Série de homenagem a Adolfo Pérez Esquivel

 Série de homenagem a Adolfo Pérez Esquivel

Em 13 de outubro de 1980, o Comitê Norueguês do Nobel anunciou a atribuição do Prêmio Nobel da Paz ao argentino Adolfo Pérez Esquivel. Quarenta anos após o recebimento do prêmio, e até o dia 10 de dezembro, data em que ele o recebeu em Oslo, a Comissão Provincial da Memória (CPM) organiza uma série de eventos para homenagear e celebrar uma vida dedicada à defesa dos direitos humanos e ao ativismo pela paz e justiça.
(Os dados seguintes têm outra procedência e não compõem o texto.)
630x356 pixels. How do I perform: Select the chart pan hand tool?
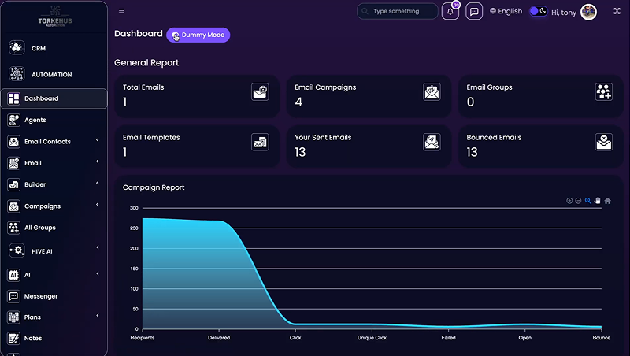597,201
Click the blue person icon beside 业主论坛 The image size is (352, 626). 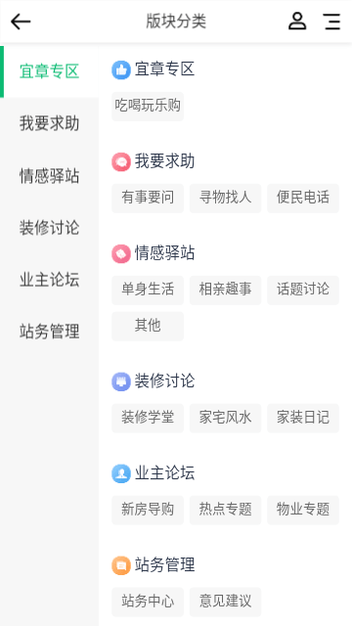click(121, 473)
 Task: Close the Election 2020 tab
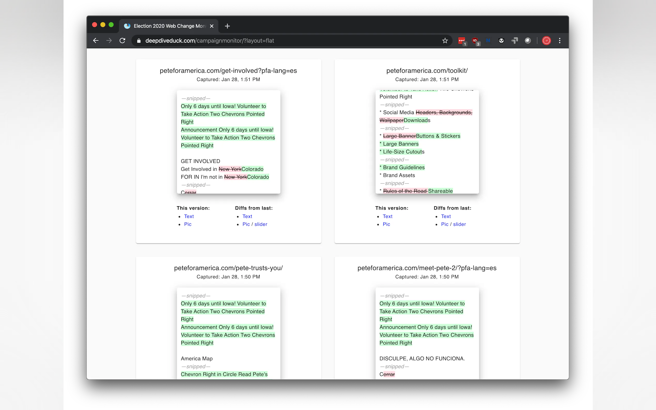coord(212,26)
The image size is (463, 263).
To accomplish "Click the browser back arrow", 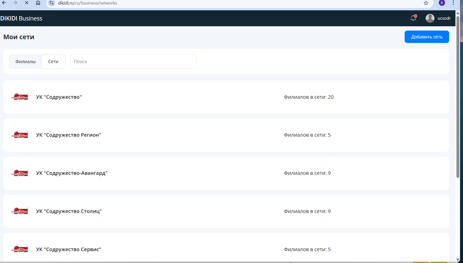I will pyautogui.click(x=4, y=3).
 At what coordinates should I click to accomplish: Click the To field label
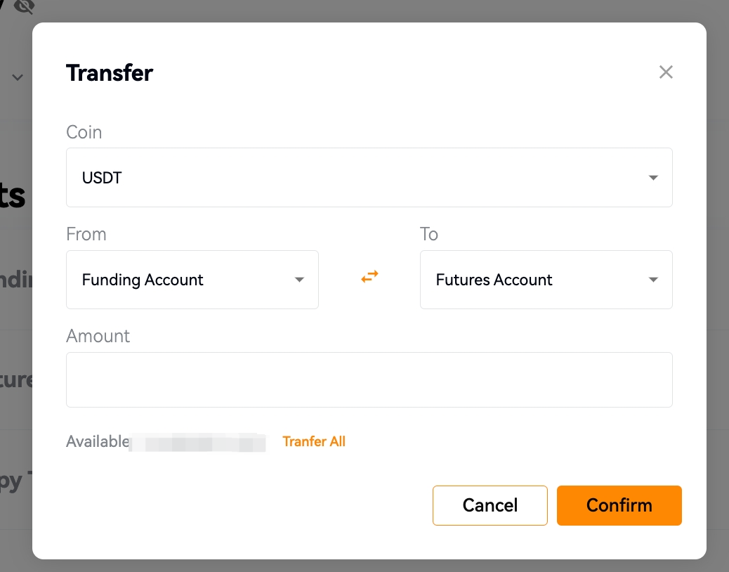[x=429, y=234]
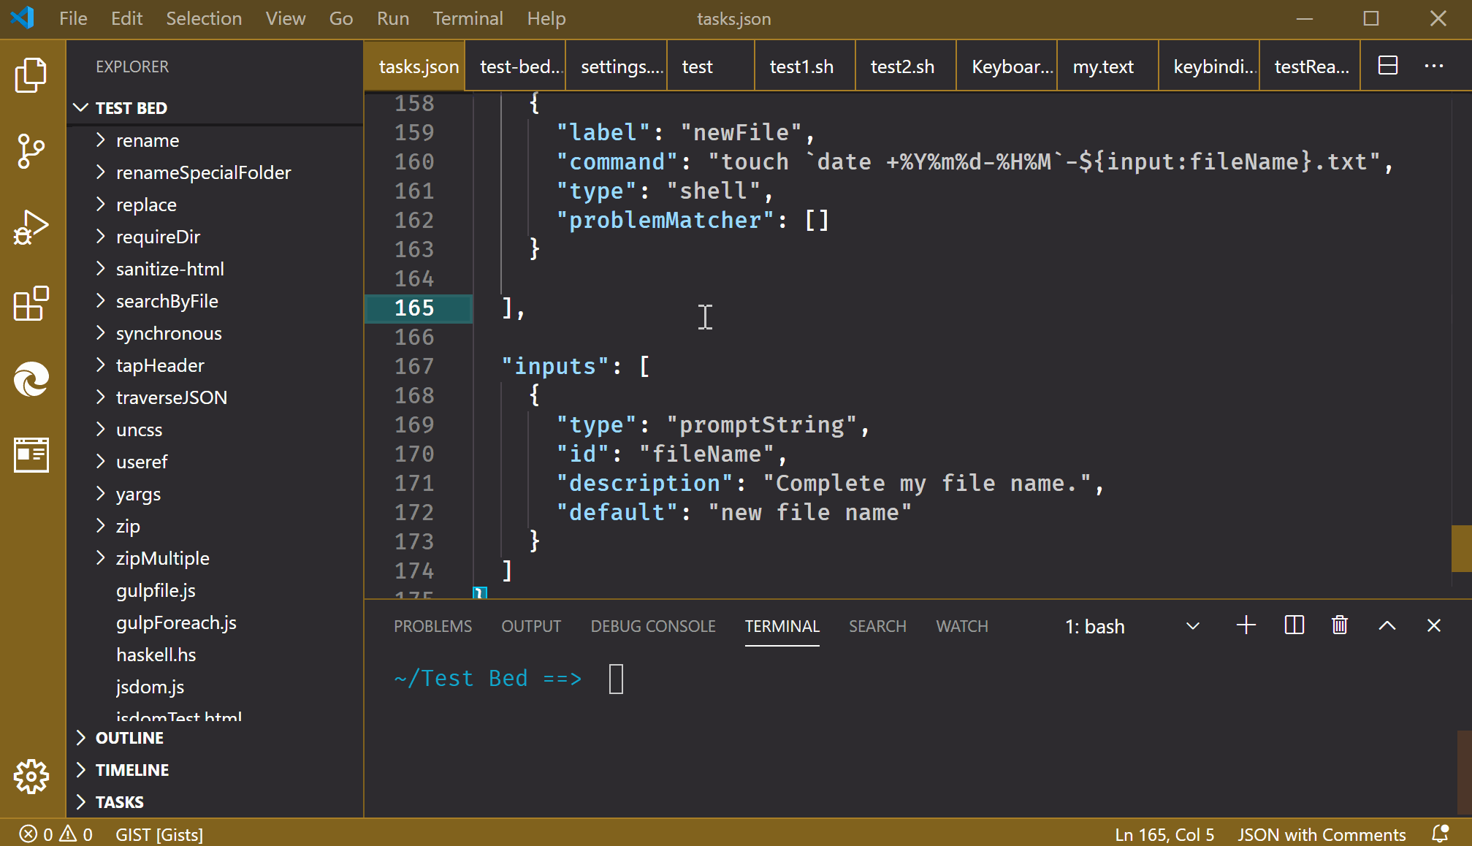Open the Extensions view
This screenshot has width=1472, height=846.
pyautogui.click(x=31, y=305)
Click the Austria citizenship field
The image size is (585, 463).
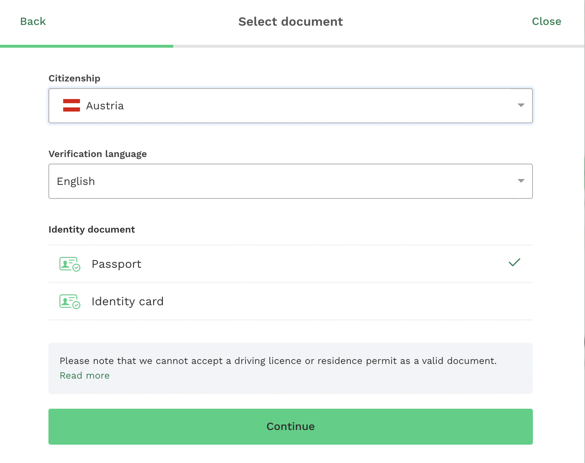click(291, 106)
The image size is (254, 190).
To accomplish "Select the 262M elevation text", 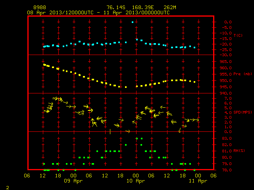I will click(170, 8).
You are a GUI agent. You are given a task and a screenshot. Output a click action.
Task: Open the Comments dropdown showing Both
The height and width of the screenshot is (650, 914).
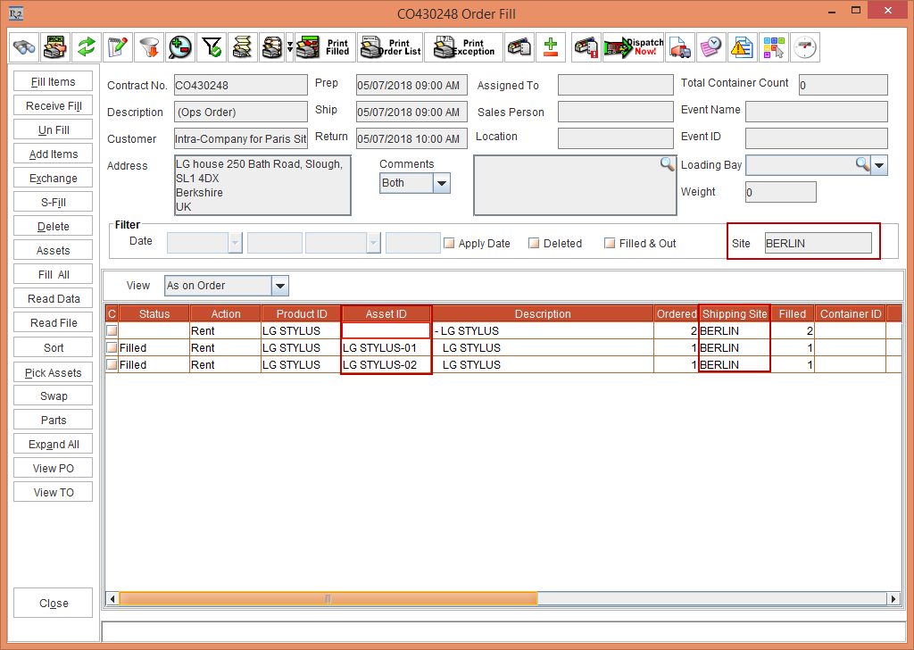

Esses eventos são realizados em conjunto com o Serviço de Paz e Justiça (SERPAJ) e a Faculdade de Ciências Sociais da Universidade de Buenos Aires (UBA).

Quarenta anos atrás, enquanto a Argentina ainda sofria com o terrorismo de Estado, o Comitê Norueguês do Nobel anunciou Adolfo Pérez Esquivel como laureado com o Prêmio Nobel da Paz. "Ele é um dos argentinos que trouxe um pouco de luz à escuridão", enfatizou o Comitê. Pérez Esquivel havia sido detido por 14 meses e sobrevivido aos voos da morte. O prêmio destacou seu ativismo pelos direitos humanos, seu compromisso com a não violência e sua dedicação aos povos da América Latina.

Poucos anos antes de receber a condecoração, em 1973, ele fundou o Serviço Paz e Justiça, que atualmente também possui filiais no Brasil, Chile, Costa Rica, Equador, México, Nicarágua, Panamá, Paraguai, Colômbia, El Salvador e Uruguai. Pérez Esquivel é também membro fundador e presidente da Comissão Provincial da Memória.



Em seu discurso de aceitação do Prêmio Nobel, ele disse: “Não posso aceitá-lo em caráter pessoal, aceito-o em nome dos povos da América Latina, porque meu trabalho não é individual, é o de muitas pessoas que trabalham nos lugares mais inóspitos do continente.”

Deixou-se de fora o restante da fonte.